(Stored data)
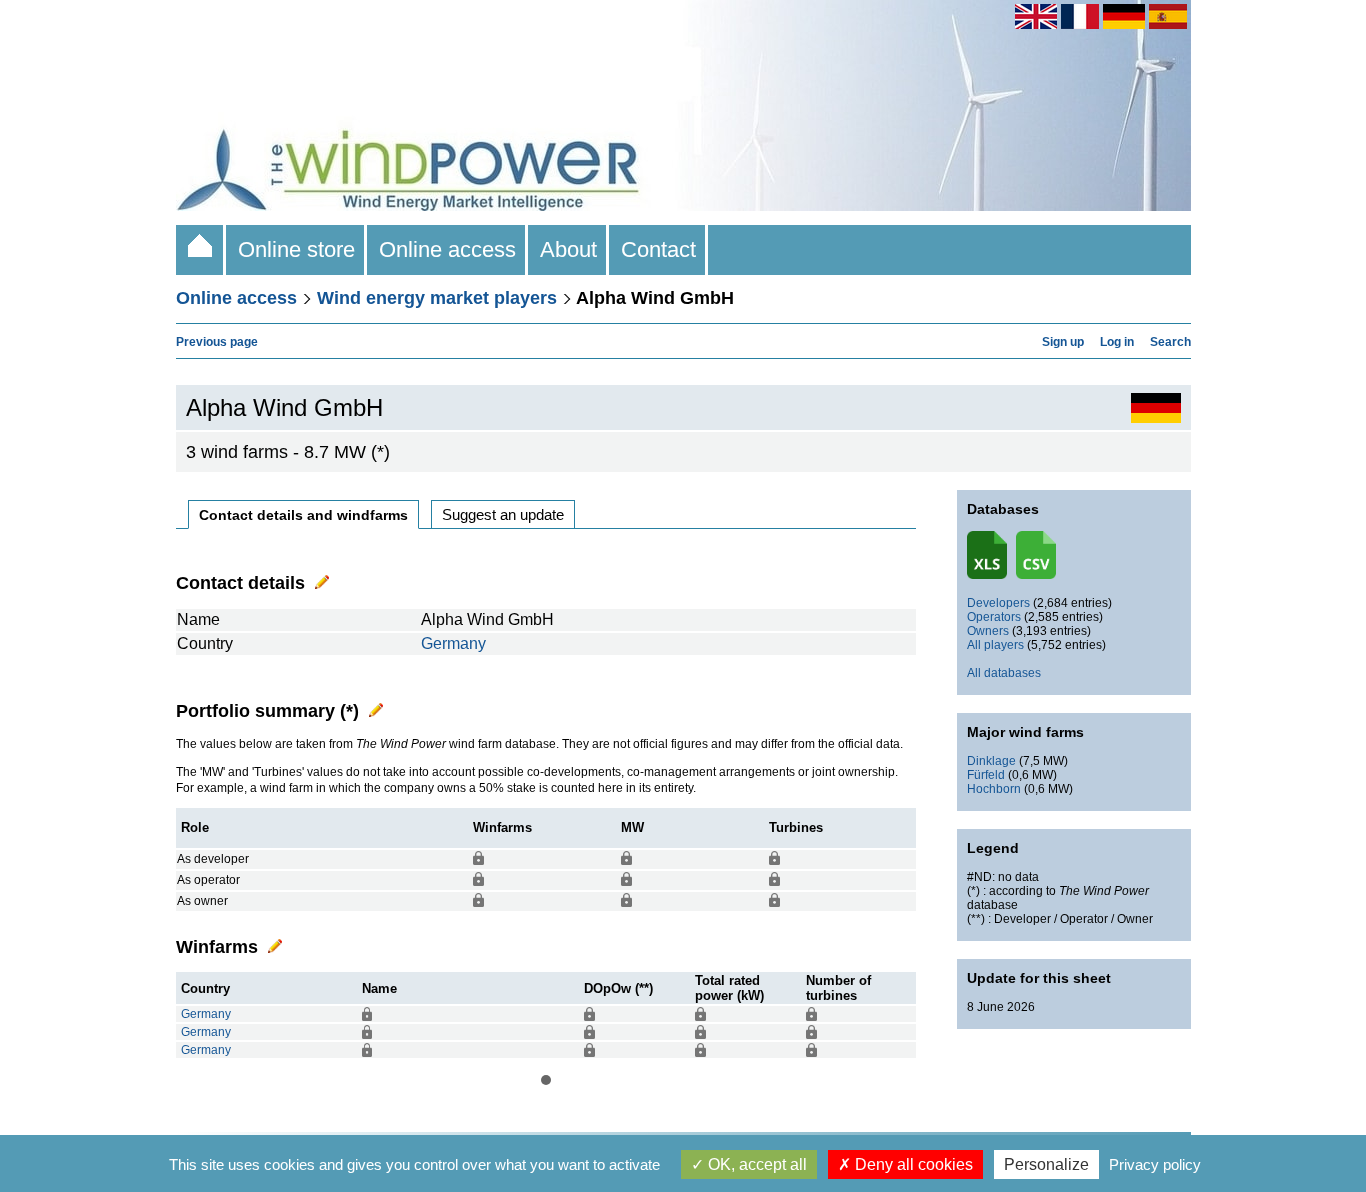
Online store (296, 249)
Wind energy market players (437, 298)
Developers (998, 603)
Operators (994, 617)
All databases (1004, 673)
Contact (658, 249)
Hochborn (994, 789)
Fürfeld (986, 775)
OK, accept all (755, 1164)
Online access (447, 249)
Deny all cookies (912, 1164)
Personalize (1046, 1164)
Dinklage (991, 761)
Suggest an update (503, 514)
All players (995, 645)
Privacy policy (1155, 1164)
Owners (988, 631)
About (568, 249)
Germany (453, 643)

Work request
The lines from the one containing "Online access (447, 249)" through the final line of the entries above are to be printed exactly, with nothing added.

Finished exercise
Online access (447, 249)
Deny all cookies (912, 1164)
Personalize (1046, 1164)
Dinklage (991, 761)
Suggest an update (503, 514)
All players (995, 645)
Privacy policy (1155, 1164)
Owners (988, 631)
About (568, 249)
Germany (453, 643)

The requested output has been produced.